Ces sentimens ne devaient étonner personne, chez la princesse, mais ce qu’il serait plus curieux de savoir, c’est ce que ressentit Frédéric. Certainement surpris, fut-il contrarié ou satisfait d’un événement qui, en lui ouvrant de nouvelles chances, l’obligeait de remettre au jeu? J’imagine qu’il pensa comme un navigateur qui, après avoir longtemps attendu d’où viendrait le vent, le voyant enfin s’élever, au lieu de rentrer au port, se décide à reprendre le large. Toujours est-il que, dès le 30 novembre, il félicitait chaudement Belle-Isle de sa glorieuse conquête et, en témoignage de satisfaction, mettait à son service six escadrons de dragons et dix escadrons de hussards pour l’aider à en recueillir les fruits. Il paraît que la fatigue de ses troupes était passée ou qu’elles avaient déjà eu le temps de se reposer. — « Je souhaite de tout mon cœur, écrivait-il encore quelques jours après, le 9 décembre, mon cher ami, que votre santé revienne au plus tôt.
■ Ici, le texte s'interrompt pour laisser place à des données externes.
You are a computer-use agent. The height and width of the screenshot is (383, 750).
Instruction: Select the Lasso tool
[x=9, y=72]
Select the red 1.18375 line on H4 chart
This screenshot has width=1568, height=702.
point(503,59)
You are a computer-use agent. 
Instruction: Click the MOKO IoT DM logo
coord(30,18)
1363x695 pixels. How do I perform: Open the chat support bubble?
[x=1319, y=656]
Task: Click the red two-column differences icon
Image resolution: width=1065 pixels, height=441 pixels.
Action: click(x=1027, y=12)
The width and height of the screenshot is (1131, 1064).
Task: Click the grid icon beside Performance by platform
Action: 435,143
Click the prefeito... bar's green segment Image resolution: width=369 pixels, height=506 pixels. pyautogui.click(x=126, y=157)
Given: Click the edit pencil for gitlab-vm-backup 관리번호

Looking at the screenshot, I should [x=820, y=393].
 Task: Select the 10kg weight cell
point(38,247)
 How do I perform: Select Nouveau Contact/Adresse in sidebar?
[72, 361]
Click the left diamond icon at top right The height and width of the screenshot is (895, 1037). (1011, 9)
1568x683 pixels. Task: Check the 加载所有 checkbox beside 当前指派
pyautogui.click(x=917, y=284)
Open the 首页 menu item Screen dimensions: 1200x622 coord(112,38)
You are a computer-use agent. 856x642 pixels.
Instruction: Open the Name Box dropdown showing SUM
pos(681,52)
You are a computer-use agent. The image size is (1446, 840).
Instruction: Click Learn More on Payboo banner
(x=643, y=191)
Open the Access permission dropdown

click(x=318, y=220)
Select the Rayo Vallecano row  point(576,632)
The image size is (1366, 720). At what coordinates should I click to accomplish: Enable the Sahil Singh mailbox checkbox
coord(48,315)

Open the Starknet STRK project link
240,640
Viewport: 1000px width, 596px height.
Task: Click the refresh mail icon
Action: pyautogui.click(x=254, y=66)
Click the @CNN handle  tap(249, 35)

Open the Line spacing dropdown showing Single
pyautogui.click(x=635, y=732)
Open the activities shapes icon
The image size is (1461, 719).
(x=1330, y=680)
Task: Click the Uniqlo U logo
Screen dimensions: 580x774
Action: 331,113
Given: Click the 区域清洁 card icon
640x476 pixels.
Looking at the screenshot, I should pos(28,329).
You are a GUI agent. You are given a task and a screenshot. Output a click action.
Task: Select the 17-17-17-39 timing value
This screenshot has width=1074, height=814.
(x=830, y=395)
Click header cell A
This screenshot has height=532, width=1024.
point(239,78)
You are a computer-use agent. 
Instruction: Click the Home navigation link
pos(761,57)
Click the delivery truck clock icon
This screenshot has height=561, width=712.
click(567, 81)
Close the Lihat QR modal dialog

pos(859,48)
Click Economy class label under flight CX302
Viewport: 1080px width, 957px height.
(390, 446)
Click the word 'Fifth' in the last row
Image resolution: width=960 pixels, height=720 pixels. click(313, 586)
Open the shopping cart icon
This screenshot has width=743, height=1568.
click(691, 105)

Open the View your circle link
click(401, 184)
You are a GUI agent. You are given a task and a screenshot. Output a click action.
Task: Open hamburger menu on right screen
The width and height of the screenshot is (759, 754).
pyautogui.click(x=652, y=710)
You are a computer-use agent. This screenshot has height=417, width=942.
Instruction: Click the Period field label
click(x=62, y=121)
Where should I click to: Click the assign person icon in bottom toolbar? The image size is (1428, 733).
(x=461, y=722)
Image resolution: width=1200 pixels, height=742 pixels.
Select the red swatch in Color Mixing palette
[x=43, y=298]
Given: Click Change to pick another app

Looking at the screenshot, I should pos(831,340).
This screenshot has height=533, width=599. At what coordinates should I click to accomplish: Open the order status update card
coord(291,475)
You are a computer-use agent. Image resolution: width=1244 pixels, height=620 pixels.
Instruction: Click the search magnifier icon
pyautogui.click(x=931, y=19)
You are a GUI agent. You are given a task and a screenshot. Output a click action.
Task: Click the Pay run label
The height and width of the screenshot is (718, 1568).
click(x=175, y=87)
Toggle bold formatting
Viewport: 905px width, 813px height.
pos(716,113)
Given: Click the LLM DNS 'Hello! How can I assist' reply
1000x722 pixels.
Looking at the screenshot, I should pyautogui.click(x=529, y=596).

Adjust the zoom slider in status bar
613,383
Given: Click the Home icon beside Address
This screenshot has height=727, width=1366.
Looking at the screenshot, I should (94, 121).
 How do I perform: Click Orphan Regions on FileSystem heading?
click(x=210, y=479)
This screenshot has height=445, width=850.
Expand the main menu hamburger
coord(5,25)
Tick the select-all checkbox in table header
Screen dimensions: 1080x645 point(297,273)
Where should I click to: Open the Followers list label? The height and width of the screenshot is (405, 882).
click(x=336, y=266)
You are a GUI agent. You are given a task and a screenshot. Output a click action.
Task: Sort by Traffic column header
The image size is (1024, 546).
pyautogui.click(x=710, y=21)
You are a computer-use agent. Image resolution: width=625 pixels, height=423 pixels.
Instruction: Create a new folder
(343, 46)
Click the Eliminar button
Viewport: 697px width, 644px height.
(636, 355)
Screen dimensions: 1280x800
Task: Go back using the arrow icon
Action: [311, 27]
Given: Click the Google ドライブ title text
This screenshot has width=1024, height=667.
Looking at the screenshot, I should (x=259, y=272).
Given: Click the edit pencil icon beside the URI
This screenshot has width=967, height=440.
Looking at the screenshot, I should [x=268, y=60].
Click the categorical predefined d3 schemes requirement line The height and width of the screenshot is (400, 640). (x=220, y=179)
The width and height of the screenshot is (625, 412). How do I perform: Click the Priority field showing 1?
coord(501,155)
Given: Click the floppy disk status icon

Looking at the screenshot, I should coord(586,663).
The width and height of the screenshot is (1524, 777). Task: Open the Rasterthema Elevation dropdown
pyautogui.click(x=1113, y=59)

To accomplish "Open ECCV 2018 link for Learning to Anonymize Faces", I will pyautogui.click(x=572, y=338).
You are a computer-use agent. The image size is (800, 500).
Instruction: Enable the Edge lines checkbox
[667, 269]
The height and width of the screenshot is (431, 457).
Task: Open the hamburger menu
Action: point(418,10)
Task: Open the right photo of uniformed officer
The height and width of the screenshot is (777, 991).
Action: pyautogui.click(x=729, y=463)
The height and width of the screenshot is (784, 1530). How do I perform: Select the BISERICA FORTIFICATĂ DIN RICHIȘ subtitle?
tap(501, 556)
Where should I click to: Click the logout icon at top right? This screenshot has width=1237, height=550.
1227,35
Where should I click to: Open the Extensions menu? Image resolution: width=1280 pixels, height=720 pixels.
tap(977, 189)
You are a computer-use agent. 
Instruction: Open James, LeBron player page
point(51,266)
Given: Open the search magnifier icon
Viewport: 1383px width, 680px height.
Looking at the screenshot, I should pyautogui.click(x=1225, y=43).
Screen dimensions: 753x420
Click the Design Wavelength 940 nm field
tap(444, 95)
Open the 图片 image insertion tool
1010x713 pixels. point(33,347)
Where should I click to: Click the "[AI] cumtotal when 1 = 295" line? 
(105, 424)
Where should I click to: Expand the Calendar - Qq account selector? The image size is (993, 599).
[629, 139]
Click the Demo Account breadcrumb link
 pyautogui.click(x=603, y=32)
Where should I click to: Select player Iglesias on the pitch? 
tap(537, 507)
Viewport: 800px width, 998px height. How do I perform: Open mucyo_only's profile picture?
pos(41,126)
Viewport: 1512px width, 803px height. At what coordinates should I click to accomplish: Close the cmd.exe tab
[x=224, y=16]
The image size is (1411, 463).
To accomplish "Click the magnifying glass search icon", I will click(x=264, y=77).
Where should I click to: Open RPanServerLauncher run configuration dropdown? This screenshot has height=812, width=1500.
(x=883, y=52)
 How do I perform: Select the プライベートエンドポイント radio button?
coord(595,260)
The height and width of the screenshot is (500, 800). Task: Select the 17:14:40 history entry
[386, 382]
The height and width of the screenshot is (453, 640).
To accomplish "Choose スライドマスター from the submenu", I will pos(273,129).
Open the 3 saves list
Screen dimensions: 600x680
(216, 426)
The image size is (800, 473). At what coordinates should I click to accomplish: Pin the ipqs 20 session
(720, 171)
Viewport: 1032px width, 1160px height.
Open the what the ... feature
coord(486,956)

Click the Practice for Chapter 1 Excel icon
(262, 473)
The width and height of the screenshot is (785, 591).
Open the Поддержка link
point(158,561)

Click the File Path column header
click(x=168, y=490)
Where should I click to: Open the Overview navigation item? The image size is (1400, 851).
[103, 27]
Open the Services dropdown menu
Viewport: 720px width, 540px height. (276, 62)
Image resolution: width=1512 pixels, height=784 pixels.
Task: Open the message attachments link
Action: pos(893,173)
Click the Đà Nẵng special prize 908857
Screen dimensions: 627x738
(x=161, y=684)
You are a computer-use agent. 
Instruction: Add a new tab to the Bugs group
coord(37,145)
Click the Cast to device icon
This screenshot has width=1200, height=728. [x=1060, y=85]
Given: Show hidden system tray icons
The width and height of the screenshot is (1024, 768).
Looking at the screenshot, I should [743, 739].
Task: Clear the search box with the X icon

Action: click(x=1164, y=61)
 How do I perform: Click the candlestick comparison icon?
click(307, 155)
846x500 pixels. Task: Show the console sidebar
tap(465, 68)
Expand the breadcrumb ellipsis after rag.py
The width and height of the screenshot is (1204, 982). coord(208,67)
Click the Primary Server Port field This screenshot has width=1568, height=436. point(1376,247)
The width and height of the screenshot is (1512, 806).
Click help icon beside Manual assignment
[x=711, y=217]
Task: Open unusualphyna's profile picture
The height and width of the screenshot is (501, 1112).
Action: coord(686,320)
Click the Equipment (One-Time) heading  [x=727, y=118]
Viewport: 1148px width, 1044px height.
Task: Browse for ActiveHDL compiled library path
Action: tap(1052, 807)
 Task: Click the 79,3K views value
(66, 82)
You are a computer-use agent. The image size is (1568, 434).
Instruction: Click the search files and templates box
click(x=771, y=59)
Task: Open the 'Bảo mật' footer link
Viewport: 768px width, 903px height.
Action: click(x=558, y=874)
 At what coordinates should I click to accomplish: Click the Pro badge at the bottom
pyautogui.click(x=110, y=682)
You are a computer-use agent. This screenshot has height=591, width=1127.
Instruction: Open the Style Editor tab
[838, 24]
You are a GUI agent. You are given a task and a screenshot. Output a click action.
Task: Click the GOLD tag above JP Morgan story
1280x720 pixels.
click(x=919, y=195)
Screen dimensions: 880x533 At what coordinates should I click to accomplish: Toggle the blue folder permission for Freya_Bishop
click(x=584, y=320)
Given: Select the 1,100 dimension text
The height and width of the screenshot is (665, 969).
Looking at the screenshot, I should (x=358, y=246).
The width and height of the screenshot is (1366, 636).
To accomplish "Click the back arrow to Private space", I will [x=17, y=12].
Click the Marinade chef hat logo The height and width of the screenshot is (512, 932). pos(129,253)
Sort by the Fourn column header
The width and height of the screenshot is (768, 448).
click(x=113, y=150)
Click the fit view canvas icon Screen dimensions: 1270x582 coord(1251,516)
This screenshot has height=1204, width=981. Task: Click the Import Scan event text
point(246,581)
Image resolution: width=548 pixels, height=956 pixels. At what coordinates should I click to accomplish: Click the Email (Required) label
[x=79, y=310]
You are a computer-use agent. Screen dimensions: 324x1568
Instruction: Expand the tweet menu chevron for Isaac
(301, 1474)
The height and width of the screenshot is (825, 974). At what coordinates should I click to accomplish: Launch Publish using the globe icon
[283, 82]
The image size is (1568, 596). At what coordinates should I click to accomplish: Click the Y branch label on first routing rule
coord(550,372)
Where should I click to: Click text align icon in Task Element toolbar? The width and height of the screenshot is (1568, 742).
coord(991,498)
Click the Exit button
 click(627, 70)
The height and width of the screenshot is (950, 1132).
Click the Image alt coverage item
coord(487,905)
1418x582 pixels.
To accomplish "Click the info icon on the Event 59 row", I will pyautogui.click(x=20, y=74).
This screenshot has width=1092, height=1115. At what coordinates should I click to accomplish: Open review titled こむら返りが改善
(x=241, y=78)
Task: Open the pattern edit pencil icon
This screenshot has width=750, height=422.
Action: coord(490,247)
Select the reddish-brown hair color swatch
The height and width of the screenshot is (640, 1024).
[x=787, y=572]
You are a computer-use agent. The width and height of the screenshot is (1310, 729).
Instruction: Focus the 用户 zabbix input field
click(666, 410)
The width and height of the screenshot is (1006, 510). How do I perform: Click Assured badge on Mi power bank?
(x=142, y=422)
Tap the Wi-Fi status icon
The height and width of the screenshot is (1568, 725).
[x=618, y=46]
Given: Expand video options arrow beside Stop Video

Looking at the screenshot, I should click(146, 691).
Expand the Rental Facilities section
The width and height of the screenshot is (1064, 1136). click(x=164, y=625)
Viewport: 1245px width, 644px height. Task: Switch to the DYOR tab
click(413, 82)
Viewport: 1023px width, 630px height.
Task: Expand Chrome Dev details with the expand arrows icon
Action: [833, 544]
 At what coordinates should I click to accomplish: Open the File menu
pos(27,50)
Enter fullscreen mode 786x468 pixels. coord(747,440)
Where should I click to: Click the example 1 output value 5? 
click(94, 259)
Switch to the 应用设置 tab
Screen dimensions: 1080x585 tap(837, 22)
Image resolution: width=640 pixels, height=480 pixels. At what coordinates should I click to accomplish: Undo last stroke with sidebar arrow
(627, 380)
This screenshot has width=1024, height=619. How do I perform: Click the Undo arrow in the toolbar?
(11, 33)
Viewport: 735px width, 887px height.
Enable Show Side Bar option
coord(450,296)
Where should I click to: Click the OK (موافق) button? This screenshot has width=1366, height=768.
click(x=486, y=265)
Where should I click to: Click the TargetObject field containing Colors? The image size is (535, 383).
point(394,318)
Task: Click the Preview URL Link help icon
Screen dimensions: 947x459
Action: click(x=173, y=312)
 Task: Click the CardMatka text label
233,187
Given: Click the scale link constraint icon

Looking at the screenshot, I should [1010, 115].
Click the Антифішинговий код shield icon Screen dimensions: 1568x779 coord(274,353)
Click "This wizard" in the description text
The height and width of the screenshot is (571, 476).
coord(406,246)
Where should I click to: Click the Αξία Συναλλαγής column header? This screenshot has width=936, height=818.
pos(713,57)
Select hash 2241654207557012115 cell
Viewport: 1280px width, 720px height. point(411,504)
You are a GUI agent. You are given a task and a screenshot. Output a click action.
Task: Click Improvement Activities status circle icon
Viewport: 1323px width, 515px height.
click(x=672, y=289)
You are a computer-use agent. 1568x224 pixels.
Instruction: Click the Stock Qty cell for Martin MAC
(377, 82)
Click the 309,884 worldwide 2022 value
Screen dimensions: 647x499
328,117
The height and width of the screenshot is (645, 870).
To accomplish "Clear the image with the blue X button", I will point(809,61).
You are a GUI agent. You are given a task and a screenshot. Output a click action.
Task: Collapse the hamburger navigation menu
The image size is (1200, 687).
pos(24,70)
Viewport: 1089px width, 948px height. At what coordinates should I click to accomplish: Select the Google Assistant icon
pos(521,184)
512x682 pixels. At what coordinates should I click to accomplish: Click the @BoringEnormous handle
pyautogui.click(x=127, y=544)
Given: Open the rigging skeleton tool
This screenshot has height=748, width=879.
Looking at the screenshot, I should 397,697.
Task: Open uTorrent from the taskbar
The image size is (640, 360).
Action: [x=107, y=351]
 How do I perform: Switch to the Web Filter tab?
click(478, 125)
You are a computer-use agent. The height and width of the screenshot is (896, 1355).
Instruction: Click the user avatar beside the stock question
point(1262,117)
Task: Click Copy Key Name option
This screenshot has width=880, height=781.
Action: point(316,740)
Dès que vous saurez où restera Néipperg, je vous prie de m’envoyer le chevalier de Belle-Isle et de m’informer près de lui de toutes vos idées, afin que nous puissions causer ensemble, car les doigts me démangent d’agir avec éclat et utilement pour mon cher électeur. » « Je comprends, dit Belle-Isle, en recevant ses protestations tardives ; il vient à notre secours quand nous n’avons plus besoin de lui. » — De mauvais plaisans firent aussi la remarque qu’il avait donné une gratification généreuse au premier courrier qui lui apporta la bonne nouvelle, ce qui, avec ses habitudes d’économie, n’était pas un médiocre témoignage de contentement[2].

A Valori, qui avait vu les choses de plus près, il était moins facile

  1. D’Arneth, t. I, p. 414.
  2. Frédéric à Belle-Isle, 30 nov., 9 décembre 1741. (Pol. Corr., t. I, p. 415). — Belle-Isle à Amelot, 15 décembre 1741. (Correspondance de Prusse. — Ministère des affaires étrangères.)